WORK ORDER> Repeat each record below exactly as given.

EXTRACTED RECORDS>

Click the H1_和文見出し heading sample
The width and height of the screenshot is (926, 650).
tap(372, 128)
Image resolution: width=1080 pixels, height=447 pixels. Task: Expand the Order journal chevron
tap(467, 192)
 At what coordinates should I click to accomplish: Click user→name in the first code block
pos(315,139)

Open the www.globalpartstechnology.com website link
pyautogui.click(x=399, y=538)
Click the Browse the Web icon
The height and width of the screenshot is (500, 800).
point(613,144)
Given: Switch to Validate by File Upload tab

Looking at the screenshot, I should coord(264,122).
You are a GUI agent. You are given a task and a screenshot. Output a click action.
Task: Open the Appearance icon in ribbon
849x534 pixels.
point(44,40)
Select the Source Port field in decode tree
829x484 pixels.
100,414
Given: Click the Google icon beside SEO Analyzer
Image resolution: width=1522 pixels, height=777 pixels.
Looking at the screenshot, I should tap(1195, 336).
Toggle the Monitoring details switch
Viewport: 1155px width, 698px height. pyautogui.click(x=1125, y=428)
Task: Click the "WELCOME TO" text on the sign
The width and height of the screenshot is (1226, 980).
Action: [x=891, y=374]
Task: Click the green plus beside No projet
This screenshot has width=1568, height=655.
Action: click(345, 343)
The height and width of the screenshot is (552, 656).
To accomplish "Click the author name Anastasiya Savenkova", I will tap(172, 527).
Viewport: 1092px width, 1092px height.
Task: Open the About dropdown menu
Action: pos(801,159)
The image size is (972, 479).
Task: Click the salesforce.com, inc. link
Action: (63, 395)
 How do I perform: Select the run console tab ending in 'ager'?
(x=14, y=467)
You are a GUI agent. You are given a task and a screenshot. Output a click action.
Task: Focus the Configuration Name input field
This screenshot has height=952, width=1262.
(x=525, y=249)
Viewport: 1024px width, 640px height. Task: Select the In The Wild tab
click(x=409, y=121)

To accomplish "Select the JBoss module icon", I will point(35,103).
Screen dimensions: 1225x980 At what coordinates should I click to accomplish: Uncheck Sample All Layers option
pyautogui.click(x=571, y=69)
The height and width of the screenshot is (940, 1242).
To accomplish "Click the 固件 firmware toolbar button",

ANSWER TO THE PROBLEM>
Click the H1_和文見出し heading sample
The width and height of the screenshot is (926, 650).
tap(372, 128)
Image resolution: width=1080 pixels, height=447 pixels. Task: Expand the Order journal chevron
tap(467, 192)
 At what coordinates should I click to accomplish: Click user→name in the first code block
pos(315,139)

Open the www.globalpartstechnology.com website link
pyautogui.click(x=399, y=538)
Click the Browse the Web icon
The height and width of the screenshot is (500, 800).
point(613,144)
Given: Switch to Validate by File Upload tab

Looking at the screenshot, I should coord(264,122).
You are a GUI agent. You are given a task and a screenshot. Output a click action.
Task: Open the Appearance icon in ribbon
849x534 pixels.
point(44,40)
Select the Source Port field in decode tree
829x484 pixels.
100,414
Given: Click the Google icon beside SEO Analyzer
Image resolution: width=1522 pixels, height=777 pixels.
Looking at the screenshot, I should tap(1195, 336).
Toggle the Monitoring details switch
Viewport: 1155px width, 698px height. pyautogui.click(x=1125, y=428)
Task: Click the "WELCOME TO" text on the sign
The width and height of the screenshot is (1226, 980).
Action: [x=891, y=374]
Task: Click the green plus beside No projet
This screenshot has width=1568, height=655.
Action: click(345, 343)
The height and width of the screenshot is (552, 656).
To accomplish "Click the author name Anastasiya Savenkova", I will tap(172, 527).
Viewport: 1092px width, 1092px height.
Task: Open the About dropdown menu
Action: pos(801,159)
The image size is (972, 479).
Task: Click the salesforce.com, inc. link
Action: (63, 395)
 How do I perform: Select the run console tab ending in 'ager'?
(x=14, y=467)
You are a GUI agent. You are given a task and a screenshot. Output a click action.
Task: Focus the Configuration Name input field
This screenshot has height=952, width=1262.
(x=525, y=249)
Viewport: 1024px width, 640px height. Task: Select the In The Wild tab
click(x=409, y=121)

To accomplish "Select the JBoss module icon", I will point(35,103).
Screen dimensions: 1225x980 At what coordinates should I click to accomplish: Uncheck Sample All Layers option
pyautogui.click(x=571, y=69)
The height and width of the screenshot is (940, 1242).
To accomplish "Click the 固件 firmware toolbar button",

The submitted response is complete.